Tracy Roberts, Write Field Services

Saturday, November 13, 2010

We Do Remember You

In his children’s book, ‘We Do Remember You,’ Steve Butler continues the story from his first children’s book, ‘A Letter From Heaven.’ His first book told the story of Jamie, a young boy who learns to understand and grieve the death of his sister, Alexandra, who died before she was born. ‘We Do Remember You’ is a story about how children can still celebrate and commemorate a sibling after he or she has died and gone to heaven.

‘We Do Remember You,’ focuses on the theme of showing children how to find a way to honor and commemorate the death of a sibling in the form of simple rituals that will allow them to stay spiritually close to them. These rituals can be, “simple, elaborate, personal, or cooperative.” The story begins with a group of children gathered in Heaven’s garden that includes: Alexandra, Adam, Tammy, Olivia, Chandler, and John.
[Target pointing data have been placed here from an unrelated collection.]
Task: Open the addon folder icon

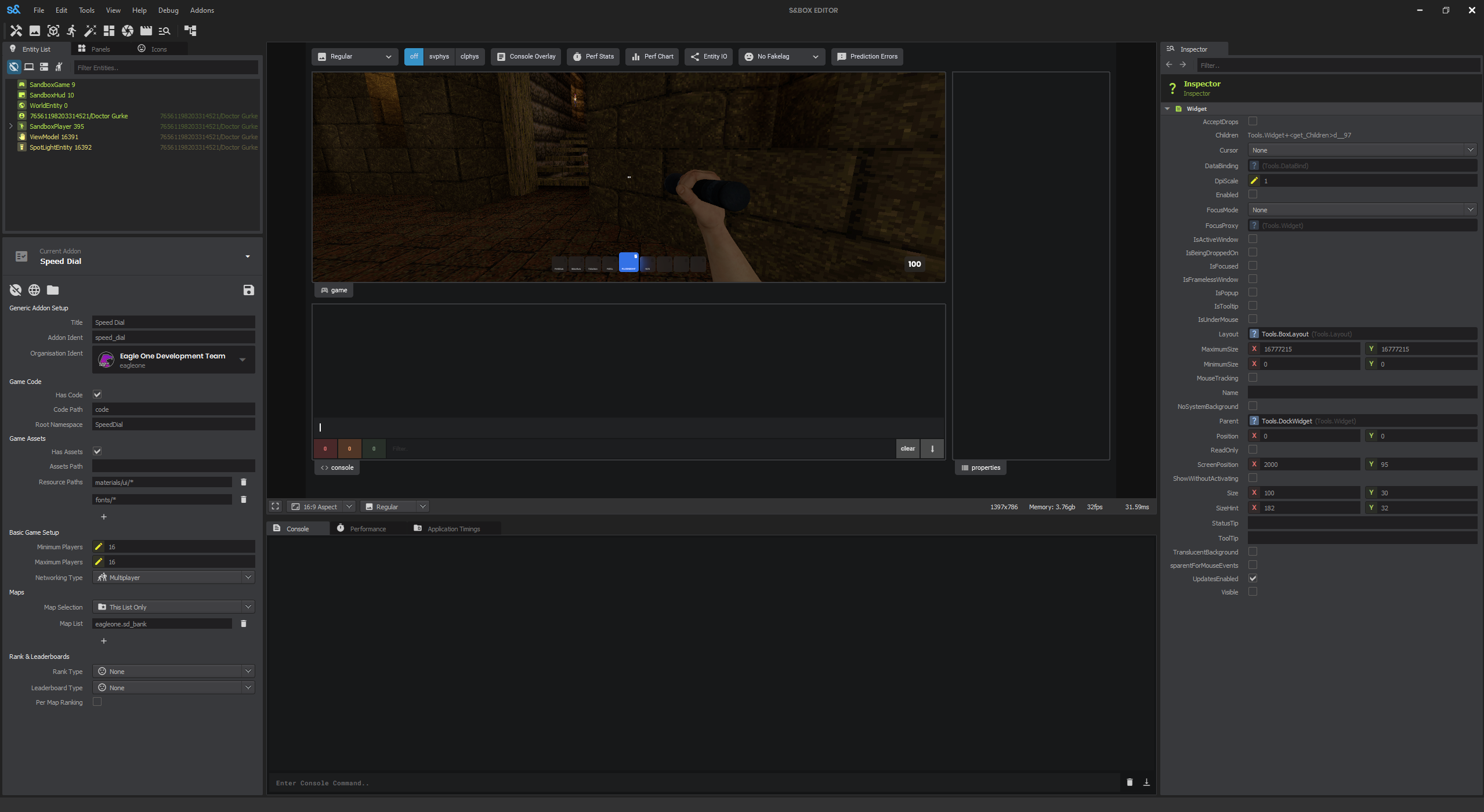Action: (52, 290)
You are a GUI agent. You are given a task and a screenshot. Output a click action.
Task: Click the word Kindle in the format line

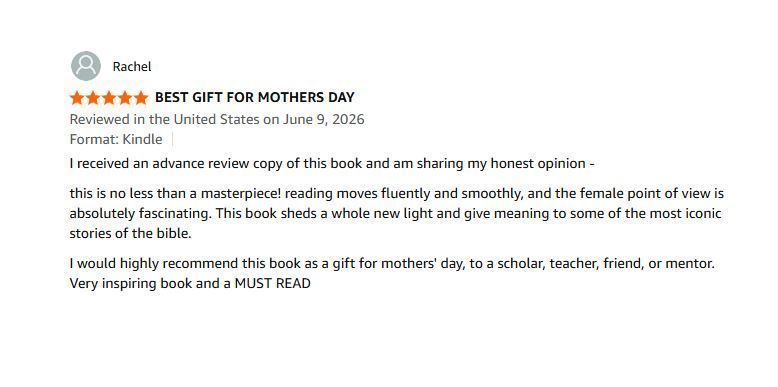coord(142,139)
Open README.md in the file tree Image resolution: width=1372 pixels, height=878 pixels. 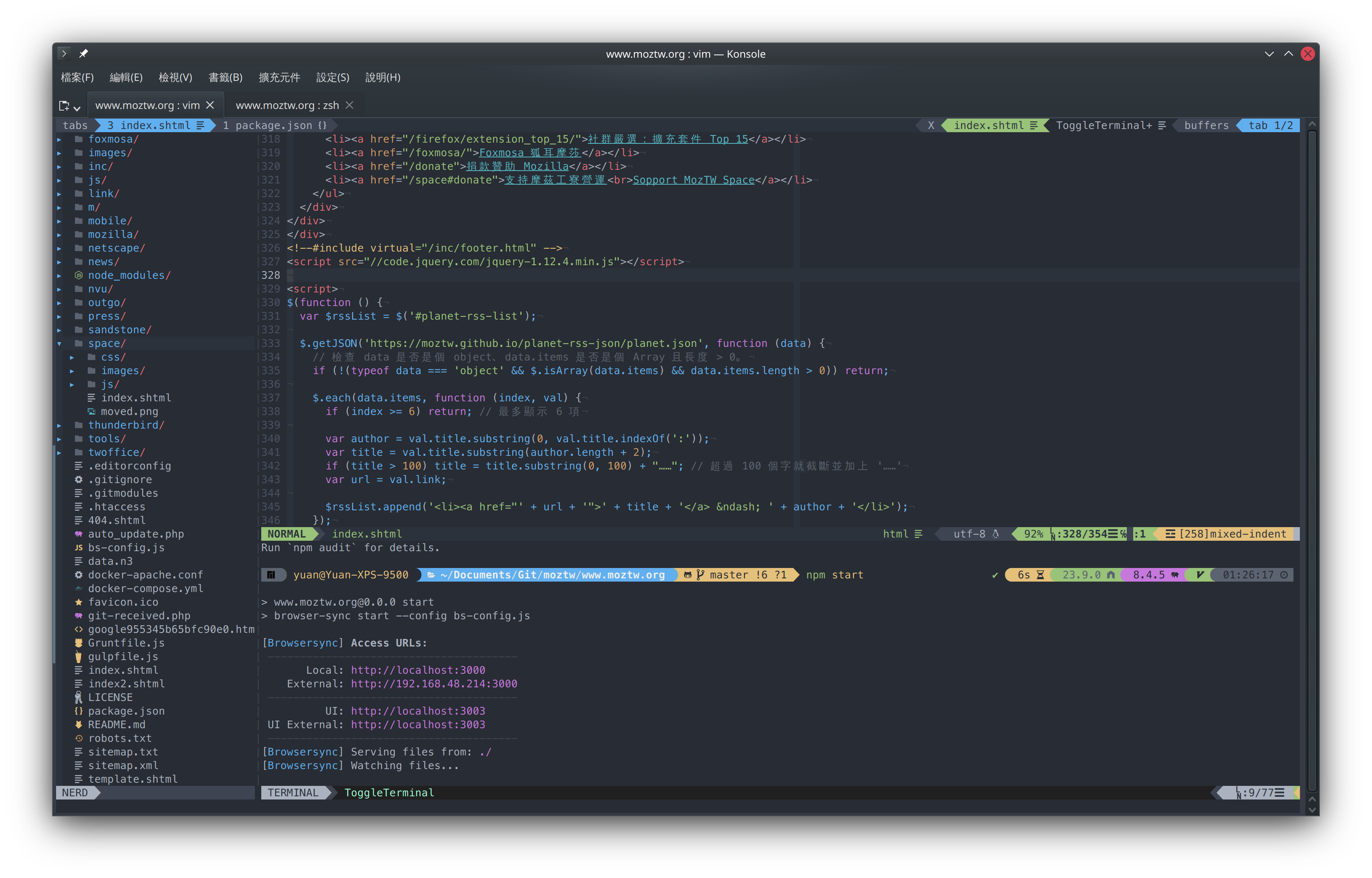116,725
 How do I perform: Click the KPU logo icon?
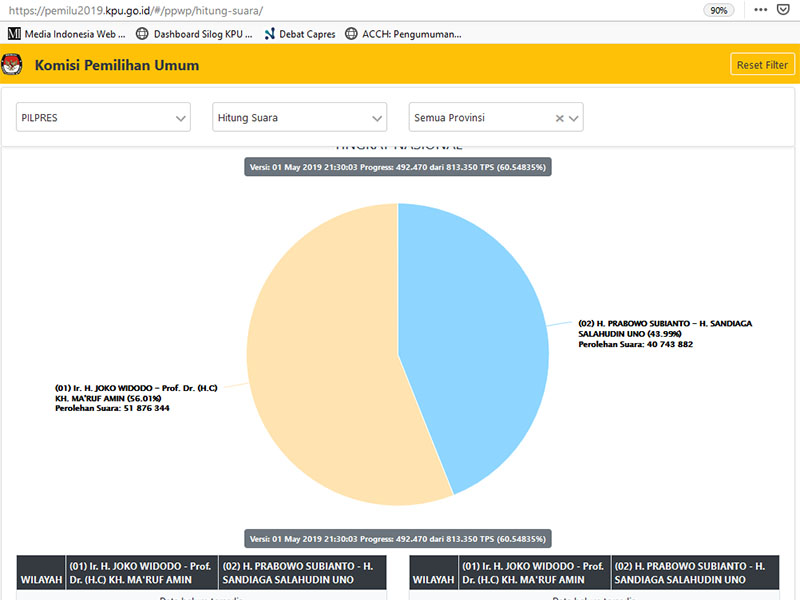[12, 65]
They are remembering their parents and other family members on earth and how they are remembering them. Each child discusses how their family is remembering them through simple rituals such as lighting a candle, planting a rose bush, creating memory boxes…etc. An essential message of the book to help children understand their sibling’s death is the quote from a poem: “there can be no end, for eternity calls…”

‘We Do Remember You,’ is designed to help children to understand the death of a sibling, that includes pregnancy loss, and how children can still honor and keep the memory of their sibling alive through simple rituals. The personal rituals are a way for them to continue communicating with them although they are physically separated. The book is wonderfully well-written and illustrated and deals with an issue that can be very painful to a child. I appreciate the gentleness in how the story is told and how the story helps children learn that although there is a physical loss, they still have ways to maintain closeness with their sibling. Through a well-written narrative and beautiful illustrations, the messages will be easily understood. At the end of the book there is a list of resources for further assistance in helping a child grieve and understand the loss.

‘We Do Remember You’ is a very uplifting story and is highly recommended for every child dealing with the loss of a sister or brother. Parents can read the story with their children and together discuss the messages of the story and what they can do as a family to honor their memory.